Name of the Vulnerable Software and Affected Versions Signal K Server versions prior to 2.24.0-beta.4 Description Signal K Server, a server application used in marine navigation systems, contains a privilege escalation issue. An unauthenticated attacker can exploit this to gain full Administrator access to the server. This is achieved through Admin Role Injection via the '/enableSecurity' API endpoint. Successful exploitation allows modification of sensitive vessel routing data, alteration of server configurations, and access to restricted endpoints. Recommendations Update Signal K Server to version 2.24.0-beta.4 or later.

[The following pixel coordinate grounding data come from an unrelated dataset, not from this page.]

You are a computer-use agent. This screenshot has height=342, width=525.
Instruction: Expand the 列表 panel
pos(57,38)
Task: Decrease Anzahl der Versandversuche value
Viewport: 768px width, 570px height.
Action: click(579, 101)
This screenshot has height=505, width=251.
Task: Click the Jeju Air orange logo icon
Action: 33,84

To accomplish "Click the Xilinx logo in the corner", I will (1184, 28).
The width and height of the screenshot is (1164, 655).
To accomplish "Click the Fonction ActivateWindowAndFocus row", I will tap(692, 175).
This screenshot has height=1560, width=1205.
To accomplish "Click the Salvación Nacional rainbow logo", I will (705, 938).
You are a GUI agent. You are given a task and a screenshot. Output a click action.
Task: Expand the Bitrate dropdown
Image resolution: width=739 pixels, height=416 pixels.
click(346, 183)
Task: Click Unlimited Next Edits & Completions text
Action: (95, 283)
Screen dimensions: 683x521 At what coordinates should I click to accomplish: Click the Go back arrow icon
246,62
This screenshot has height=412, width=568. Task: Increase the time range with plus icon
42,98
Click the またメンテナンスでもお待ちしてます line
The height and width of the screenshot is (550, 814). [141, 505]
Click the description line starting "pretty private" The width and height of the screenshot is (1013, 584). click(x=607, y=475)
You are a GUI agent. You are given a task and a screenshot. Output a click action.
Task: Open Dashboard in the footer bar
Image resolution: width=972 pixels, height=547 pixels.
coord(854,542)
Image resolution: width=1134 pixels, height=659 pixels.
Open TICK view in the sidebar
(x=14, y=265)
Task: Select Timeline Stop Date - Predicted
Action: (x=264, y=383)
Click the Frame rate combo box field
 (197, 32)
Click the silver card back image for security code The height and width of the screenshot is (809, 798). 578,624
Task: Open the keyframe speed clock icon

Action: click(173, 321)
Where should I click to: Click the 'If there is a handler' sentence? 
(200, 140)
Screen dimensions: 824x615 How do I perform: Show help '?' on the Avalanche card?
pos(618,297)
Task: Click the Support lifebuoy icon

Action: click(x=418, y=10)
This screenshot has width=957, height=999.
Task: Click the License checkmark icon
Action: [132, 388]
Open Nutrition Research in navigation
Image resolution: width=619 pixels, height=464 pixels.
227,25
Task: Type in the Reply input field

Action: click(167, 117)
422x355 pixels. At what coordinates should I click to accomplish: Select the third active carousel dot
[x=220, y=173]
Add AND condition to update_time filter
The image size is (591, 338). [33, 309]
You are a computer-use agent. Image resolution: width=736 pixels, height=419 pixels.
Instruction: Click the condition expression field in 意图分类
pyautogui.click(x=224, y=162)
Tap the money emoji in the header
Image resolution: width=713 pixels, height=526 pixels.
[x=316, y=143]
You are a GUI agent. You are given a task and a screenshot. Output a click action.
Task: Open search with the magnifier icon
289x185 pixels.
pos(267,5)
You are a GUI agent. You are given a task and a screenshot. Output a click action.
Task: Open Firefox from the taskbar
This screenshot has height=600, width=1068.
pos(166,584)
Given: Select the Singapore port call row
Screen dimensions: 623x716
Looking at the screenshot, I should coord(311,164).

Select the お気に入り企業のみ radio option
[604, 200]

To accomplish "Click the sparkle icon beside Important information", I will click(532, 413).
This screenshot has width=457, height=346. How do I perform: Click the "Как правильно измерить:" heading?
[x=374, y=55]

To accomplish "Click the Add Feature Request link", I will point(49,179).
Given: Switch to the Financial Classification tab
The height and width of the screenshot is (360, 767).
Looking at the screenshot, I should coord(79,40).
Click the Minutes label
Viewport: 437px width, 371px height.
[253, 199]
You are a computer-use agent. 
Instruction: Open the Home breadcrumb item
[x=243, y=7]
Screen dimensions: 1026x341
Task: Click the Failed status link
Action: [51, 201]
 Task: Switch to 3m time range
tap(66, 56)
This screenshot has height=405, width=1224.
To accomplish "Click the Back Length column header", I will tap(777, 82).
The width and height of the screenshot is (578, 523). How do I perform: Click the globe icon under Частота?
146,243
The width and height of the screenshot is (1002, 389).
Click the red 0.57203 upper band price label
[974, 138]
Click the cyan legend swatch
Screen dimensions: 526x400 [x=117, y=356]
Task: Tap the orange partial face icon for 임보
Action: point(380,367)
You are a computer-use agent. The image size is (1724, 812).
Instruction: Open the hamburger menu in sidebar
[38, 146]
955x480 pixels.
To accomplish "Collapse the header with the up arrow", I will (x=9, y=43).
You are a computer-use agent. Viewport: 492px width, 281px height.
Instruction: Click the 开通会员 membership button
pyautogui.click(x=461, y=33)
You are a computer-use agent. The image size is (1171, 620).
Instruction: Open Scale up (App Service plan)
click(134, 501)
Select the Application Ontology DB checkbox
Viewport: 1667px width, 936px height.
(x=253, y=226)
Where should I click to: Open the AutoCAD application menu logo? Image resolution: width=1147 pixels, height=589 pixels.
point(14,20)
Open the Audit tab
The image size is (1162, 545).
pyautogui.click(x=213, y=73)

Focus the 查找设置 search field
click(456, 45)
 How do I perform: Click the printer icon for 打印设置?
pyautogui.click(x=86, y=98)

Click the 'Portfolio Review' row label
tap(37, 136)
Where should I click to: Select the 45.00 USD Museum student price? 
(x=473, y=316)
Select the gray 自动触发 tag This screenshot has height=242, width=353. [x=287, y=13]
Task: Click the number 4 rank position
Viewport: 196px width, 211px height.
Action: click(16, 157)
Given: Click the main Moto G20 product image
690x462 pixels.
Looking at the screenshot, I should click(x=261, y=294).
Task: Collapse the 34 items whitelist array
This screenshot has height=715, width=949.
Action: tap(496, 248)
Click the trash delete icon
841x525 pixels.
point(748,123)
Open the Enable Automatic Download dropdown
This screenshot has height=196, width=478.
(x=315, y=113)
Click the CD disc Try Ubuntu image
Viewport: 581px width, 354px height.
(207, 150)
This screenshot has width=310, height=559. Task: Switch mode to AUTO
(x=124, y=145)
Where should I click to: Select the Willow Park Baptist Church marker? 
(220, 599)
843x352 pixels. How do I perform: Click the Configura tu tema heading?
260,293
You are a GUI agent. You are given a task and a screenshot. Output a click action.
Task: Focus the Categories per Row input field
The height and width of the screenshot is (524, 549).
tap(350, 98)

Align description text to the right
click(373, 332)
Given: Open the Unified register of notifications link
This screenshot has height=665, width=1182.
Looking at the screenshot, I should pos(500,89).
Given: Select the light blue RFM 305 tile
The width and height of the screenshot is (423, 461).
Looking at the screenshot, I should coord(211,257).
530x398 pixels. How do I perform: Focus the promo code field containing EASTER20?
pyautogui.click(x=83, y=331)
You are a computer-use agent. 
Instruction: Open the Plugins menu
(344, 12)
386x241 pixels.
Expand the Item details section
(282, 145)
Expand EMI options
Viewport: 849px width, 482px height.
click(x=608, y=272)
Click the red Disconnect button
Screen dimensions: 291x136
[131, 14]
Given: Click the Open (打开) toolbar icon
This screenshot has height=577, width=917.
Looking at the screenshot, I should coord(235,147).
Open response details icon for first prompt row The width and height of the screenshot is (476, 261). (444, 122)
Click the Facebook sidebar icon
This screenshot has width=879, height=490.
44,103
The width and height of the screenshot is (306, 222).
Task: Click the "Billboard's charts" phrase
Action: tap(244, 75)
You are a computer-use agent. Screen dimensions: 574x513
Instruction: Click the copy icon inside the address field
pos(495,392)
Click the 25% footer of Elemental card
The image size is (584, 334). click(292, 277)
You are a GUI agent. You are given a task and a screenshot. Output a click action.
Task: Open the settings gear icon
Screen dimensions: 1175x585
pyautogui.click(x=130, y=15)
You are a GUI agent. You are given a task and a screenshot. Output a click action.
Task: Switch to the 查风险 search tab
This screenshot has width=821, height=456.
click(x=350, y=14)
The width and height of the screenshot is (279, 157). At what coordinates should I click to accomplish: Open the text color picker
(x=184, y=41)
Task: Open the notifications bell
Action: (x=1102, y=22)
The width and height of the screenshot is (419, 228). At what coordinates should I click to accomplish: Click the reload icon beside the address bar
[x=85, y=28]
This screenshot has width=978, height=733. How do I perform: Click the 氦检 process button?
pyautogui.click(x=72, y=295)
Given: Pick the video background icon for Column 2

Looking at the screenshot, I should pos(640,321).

**Name of the Vulnerable Software and Affected Versions** Vikunja (affected versions not specified) **Description** A flaw in the password reset logic allows disabled users to regain access to their accounts. The `ResetPassword()` function sets the user’s status to `StatusActive` after a successful password reset without verifying whether the account was previously disabled. A disabled user can request a reset token via the `/api/v1/user/password/token` endpoint and complete the reset using the `/api/v1/user/password/reset` endpoint, reactivating their account and bypassing administrator-imposed account disablement. The `RequestUserPasswordResetTokenByEmail` function fetches the user via `GetUserWithEmail()`, which does not filter out disabled users, allowing them to request a token. The vulnerable code is located in `pkg/user/user password reset.go`, beginning at line 66, where the `user.Status` is unconditionally set to `StatusActive`. **Recommendations** At the moment, there is no information about a newer version that contains a fix for this vulnerability.

**Name of the Vulnerable Software and Affected Versions** Vikunja versions prior to 2.1.0 **Description** Vikunja, an open-source self-hosted task management platform, has a business logic flaw in its password reset mechanism within the `vikunja/api`. This allows password reset tokens to be reused indefinitely. The issue arises from a failure to invalidate tokens after use and a logic error in the token cleanup cron job, which prevents the removal of expired tokens. An attacker intercepting a single reset token can perform a persistent account takeover, bypassing standard authentication. The vulnerability stems from two distinct logic errors: the `ResetPassword` function incorrectly deletes `TokenEmailConfirm` tokens instead of `TokenPasswordReset` tokens, and the token cleanup cron job deletes new tokens instead of old ones. This results in an infinite attack window, allowing exploitation long after the token was initially issued. **Recommendations** Update to version 2.1.0.